We found only a weak association between COPD and the risk of stroke/TIA with an OR of 1.13 (95% CI 0.92–1.38). While the crude incidence rates in men with or without COPD were closely similar, COPD was associated with a 1.5-fold increased risk in women. Sidney et al. also reported a RR of 1.50 (95% CI 1.30–3.41) in women with COPD. [20] Truelsen et al. [32] explored the association between reduced lung function and the risk of stroke, resulting in ORs ranging between 1.00 and 1.38 for FEV1 values below 80% when compared to FEV1 values ≥100%. Hozawa et al. [33] did not find a significant association between airway obstruction and ischemic stroke. Engström et al. [31] did not observe a statistically significantly altered risk when they studied the association between low FEV1 and stroke. Two other longitudinal studies found only weak associations between COPD and stroke [18, 20]. Thus, COPD does not seem to substantially alter the risk of developing a first-time diagnosis of stroke. Whether the slightly different findings for MI and stroke/TIA risks in association with COPD indeed reflect a greater vulnerability of women, or whether this is due to residual confounding e.g. by smoking needs further investigation.
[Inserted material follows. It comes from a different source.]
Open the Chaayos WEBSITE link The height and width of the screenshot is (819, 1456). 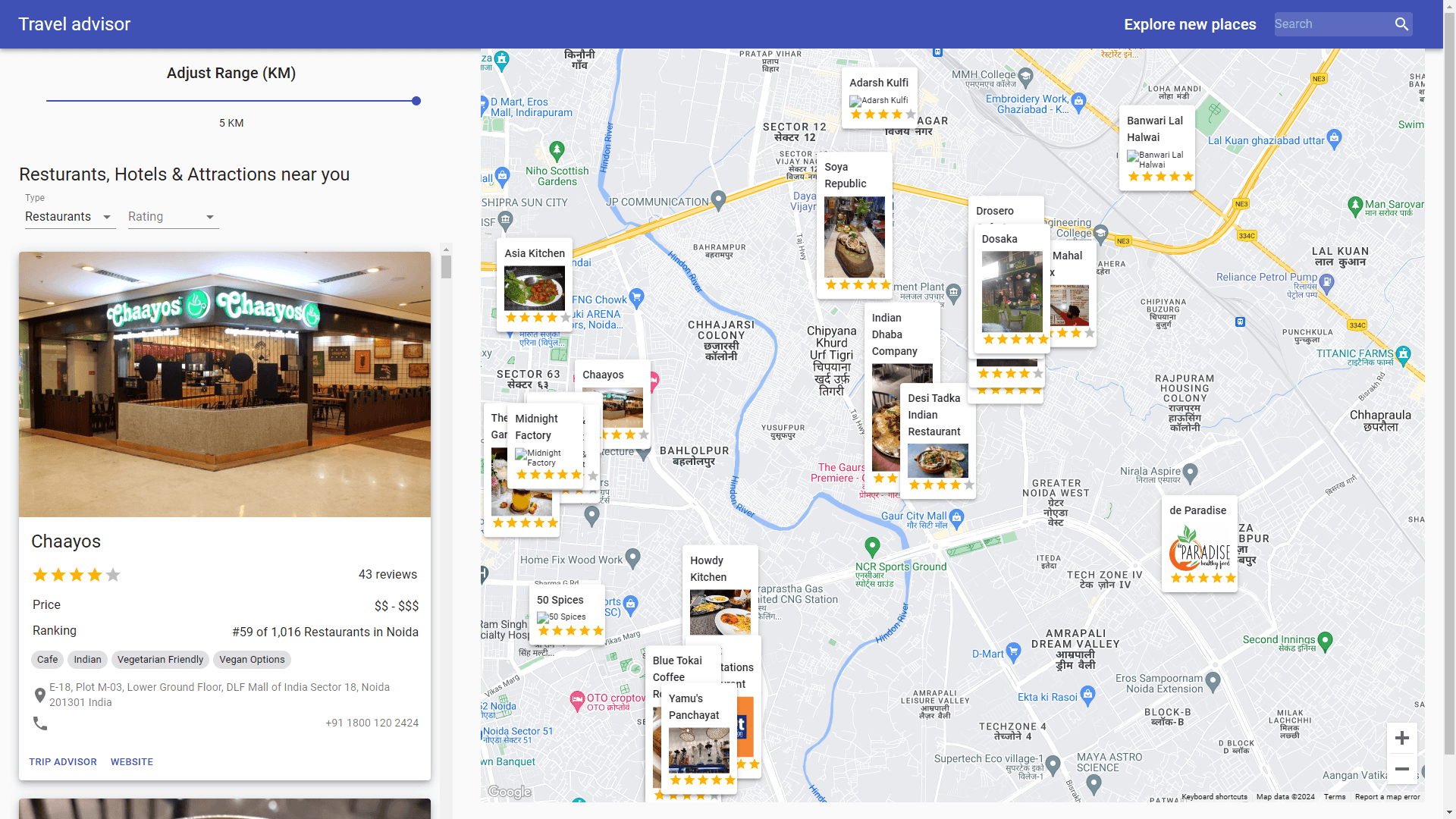(x=132, y=762)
Several limitations of our study need to be addressed. As this study is based on data from the primary-care setting, there is a possibility that we might have missed some cases with COPD, especially patients with milder forms of COPD who have not yet been diagnosed. Thus, our results only apply to GP-diagnosed COPD diagnoses, and the same holds true for the cardiovascular outcomes. However, as most of the cardiovascular outcomes in this study represent acute and rather severe diseases, we can assume that few cases with an outcome of interest would have been missed. We decided a priori to analyze only the first cardiovascular event during follow-up; the various cardiovascular outcomes are highly related to each other and their treatment and management is similar, thus a first episode of a cardiovascular outcome materially alters the risk of developing a second. It would have been desirable to have (more) information on potential risk factors for the outcomes such as immobility, disease severity or socioeconomic status. We assessed COPD severity using medication as a proxy in the nested case–control analysis, and we stratified the analyses by this parameter. However, we were not able to classify the large group of patients with moderate COPD (i.e. those with some pharmacological treatment) in more detail with these data. By matching cases and controls on practice, we controlled to some degree for socioeconomic status, as social deprivation shows a geographical pattern and therefore people from the same area are more likely to see the same GP. On the other hand, it is a strength of the this high-quality data source that it encompassed a large population with a considerably long follow-up of up to 10 years, and this database has already proven to be of high validity for studies of COPD and various cardiovascular outcomes. Another advantage of the GPRD, for example compared with other settings such as the study from the Kaiser Permanente Medical Care Program, is the availability of information on lifestyle factors, in this case particularly on smoking. Collecting information from different settings is important as the pattern and the impact of factors, such as smoking or health care system, may vary.